Re: [PATCH v3 0/2] iov_iter: allow iov_iter_get_pages_alloc to allocate more pages per call

From: Al Viro
Date: Sat Feb 04 2017 - 21:09:58 EST


On Sat, Feb 04, 2017 at 11:11:27PM +0100, Miklos Szeredi wrote:

> Well, it's not historical; at least not yet. The deadlock is there
> alright: mmap fuse file to addr; read byte from mapped page -> page
> locked; this triggeres read request served in same process but
> separate thread; write addr-headerlen to fuse dev; trying to lock same
> page -> deadlock.

Let me see if I got it straight - you have the same fuse file mmapped
in two processes, one of them being fuse server (either sharing the
entire address space, or the same area mapped in both). Another process
faults the sucker in; filemap_fault() locks the page and goes
fuse_readpage() -> fuse_do_readpage() -> fuse_send_read() ->
-> fuse_request_send() -> __fuse_request_send() which puts request into
queue and goes to sleep in request_wait_answer(). Eventually, read()
on /dev/fuse (or splice(), whatever) by server picks that request and reply
is formed and fed back into /dev/fuse. There we (in fuse_do_dev_write())
call copy_out_args(), which tries to copy into our (still locked) page
a piece of data coming from server-supplied iovec. As it is, you
are calling get_user_pages_fast(), triggering handle_mm_fault(). Since that
malicous FPOS of a server tried to feed you the _same_ mmapped file, you
hit a deadlock. In server's context. Correct?

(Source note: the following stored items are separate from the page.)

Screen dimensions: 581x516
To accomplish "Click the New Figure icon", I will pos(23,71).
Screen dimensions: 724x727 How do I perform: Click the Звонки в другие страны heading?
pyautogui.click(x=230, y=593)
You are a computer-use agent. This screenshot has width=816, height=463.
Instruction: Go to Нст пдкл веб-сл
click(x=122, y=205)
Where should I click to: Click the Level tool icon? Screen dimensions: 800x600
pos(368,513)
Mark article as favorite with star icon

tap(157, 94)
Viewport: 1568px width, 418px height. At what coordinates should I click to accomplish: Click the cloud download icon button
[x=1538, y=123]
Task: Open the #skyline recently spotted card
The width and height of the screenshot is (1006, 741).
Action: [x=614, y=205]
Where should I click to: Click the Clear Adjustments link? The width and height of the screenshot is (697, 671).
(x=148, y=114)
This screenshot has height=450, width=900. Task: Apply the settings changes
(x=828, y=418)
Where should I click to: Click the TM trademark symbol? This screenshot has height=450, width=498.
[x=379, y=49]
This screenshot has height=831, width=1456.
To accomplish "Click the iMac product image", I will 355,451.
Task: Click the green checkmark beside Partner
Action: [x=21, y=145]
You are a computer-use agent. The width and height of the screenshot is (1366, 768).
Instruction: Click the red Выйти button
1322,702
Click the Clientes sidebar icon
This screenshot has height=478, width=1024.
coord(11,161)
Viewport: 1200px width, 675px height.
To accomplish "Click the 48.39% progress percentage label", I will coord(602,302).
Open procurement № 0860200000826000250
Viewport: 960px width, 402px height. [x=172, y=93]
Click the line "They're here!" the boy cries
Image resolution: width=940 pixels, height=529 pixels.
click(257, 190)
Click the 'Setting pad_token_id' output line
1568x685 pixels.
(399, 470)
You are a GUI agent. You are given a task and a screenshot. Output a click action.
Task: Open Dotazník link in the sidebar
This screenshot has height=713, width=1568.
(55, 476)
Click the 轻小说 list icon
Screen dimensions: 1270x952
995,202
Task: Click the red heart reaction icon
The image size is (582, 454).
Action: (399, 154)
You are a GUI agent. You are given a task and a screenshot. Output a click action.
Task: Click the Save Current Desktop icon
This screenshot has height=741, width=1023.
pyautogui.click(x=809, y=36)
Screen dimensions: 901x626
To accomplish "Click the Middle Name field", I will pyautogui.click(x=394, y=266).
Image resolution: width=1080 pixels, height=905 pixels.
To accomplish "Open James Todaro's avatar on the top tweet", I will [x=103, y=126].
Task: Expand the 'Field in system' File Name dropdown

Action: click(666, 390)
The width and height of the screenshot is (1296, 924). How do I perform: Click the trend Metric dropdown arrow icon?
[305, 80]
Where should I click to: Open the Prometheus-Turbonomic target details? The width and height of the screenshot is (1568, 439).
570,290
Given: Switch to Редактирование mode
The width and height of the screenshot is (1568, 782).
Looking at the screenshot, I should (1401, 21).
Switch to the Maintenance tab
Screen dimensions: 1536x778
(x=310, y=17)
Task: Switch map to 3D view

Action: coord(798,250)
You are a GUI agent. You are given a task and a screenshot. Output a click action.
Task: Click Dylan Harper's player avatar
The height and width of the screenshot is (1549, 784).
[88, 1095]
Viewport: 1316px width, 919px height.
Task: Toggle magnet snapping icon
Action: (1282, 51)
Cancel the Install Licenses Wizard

Convoluted, but possible. But. Why the hell do we care whether that deadlock
hits in get_user_pages_fast() or in copy_from_user()? Put it another way,
what difference does it make whether we take that fault with or without
FR_LOCKED in req->flags?

> The deadlock can be broken by aborting or force unmounting: return
> error for original read request; page unlocked; device write can get
> page lock and return.
>
> The reason we need to prohibit pagefault while copying is that when
> request is aborted and the caller returns the memory in the request
> may become invalid (e.g. data from stack).

???

IDGI. Your request is marked aborted and should presumably fail, so
that when request_wait_answer() wakes up and finds it screwed, fuse_readpage()
would just return an error and filemap_fault() will return VM_FAULT_SIGBUS,
with page left not uptodate and _not_ inserted into page tables. What's
leaking where?